▶ [Texto de lectura]:
● ● ● ●
OpiniónSociedad

¿Es rentable una humanidad estupidizada?

Por Lisandro Prieto Femenía

“La incapacidad de pensar no es estupidez; se encuentra más bien en la incapacidad para reflexionar sobre lo que uno está haciendo.” – Hannah Arendt

Hoy quisiera invitarlos a reflexionar sobre un asunto que se discute bastante poco en nuestros días, puesto que en esta “era de la información”, paradójicamente, asistimos a una proliferación masiva de ignorancia naturalizada. Es necesario aclarar que no se trata de una carencia fortuita, sino más bien de un proceso meticulosamente orquestado mediante la erosión sistemática del pensamiento crítico y la capacidad de discernimiento. Antes de comenzar, podemos preguntarnos: ¿cómo se fabrica este tipo de ignorancia? ¿Quiénes se benefician de una sociedad casi completamente anestesiada intelectualmente?

Neil Postman, en su lúcida obra titulada “Divertirse hasta morir”, nos alerta sobre una transformación cultural sutil pero devastadora: no se trata de la censura explícita, sino de la saturación informativa, donde el entretenimiento se encarga de trivializar casi por completo el discurso público. Postman sostenía que “Orwell temía que nos prohibieran los libros, mientras que Huxley temía que no hubiera razón para prohibirlos, porque no habría nadie que quisiera leerlos”. Con ello, nos está indicando que mientras Orwell temía a los que nos privan de la información, Huxley temía a los que nos darían tanta que nos reducirían a la pasividad y el egoísmo extremo. Este vínculo que hace entre estos monstruos de la literatura apunta a los ejes centrales de nuestro problema actual: uno sospechaba que la verdad nos fuera ocultada mientras que el otro suponía que la verdad se ahogaría en un mar de estupideces e irrelevancias banales, convirtiéndonos en presos de una cultura cautiva de la trivialidad, sólo obsesionada por sensaciones individuales.

La precitada referencia nos explica la esencia de la estupidización en tanto que infiere que la información no es censurada, sino que se vuelve irrelevante en un mar de confusión sistematizada. Con este caldo de cultivo, la cultura terminó convirtiéndose en un espectáculo donde la información seria y veraz es desplazada por el entretenimiento y el espectáculo frívolo. Sobre este aspecto en particular, Orwell nos advierte en su obra “1984” sobre el control de la información y la manipulación del lenguaje, al que llama “doblepensar” y la “neolengua”, que no son otra cosa que herramientas prácticas para distorsionar la realidad y suprimir el pensamiento crítico. En este marco, la veracidad y la calidad de la información, para muchos de nosotros, siguen siendo cruciales para que empecemos hablar de libertades individuales y de la salud de la democracia en la que decimos estar viviendo.
● ● ● ●
▶ [Extracto del listado]:
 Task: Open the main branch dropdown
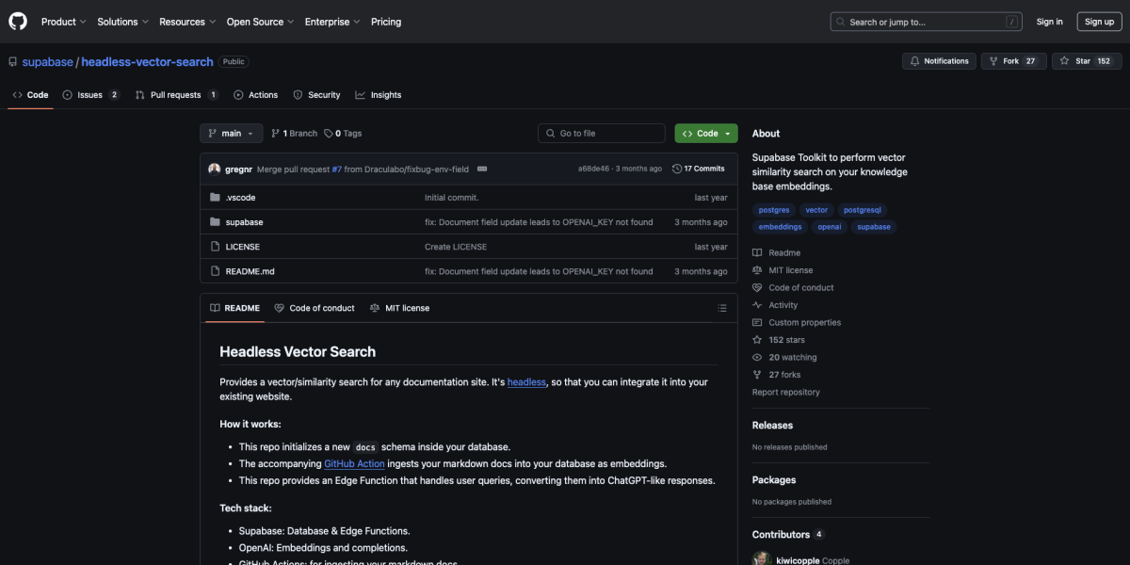pyautogui.click(x=231, y=134)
● ● ● ●
▶ [Consigna dada]:
Nombra a todas las personas que el texto de lectura cita o menciona, sin contar a su autor, tal como aparecen escritas. El listado no tiene relación alguna con el texto de lectura.

▶ [Respuesta completa]:
Hannah Arendt, Neil Postman, Orwell y Huxley.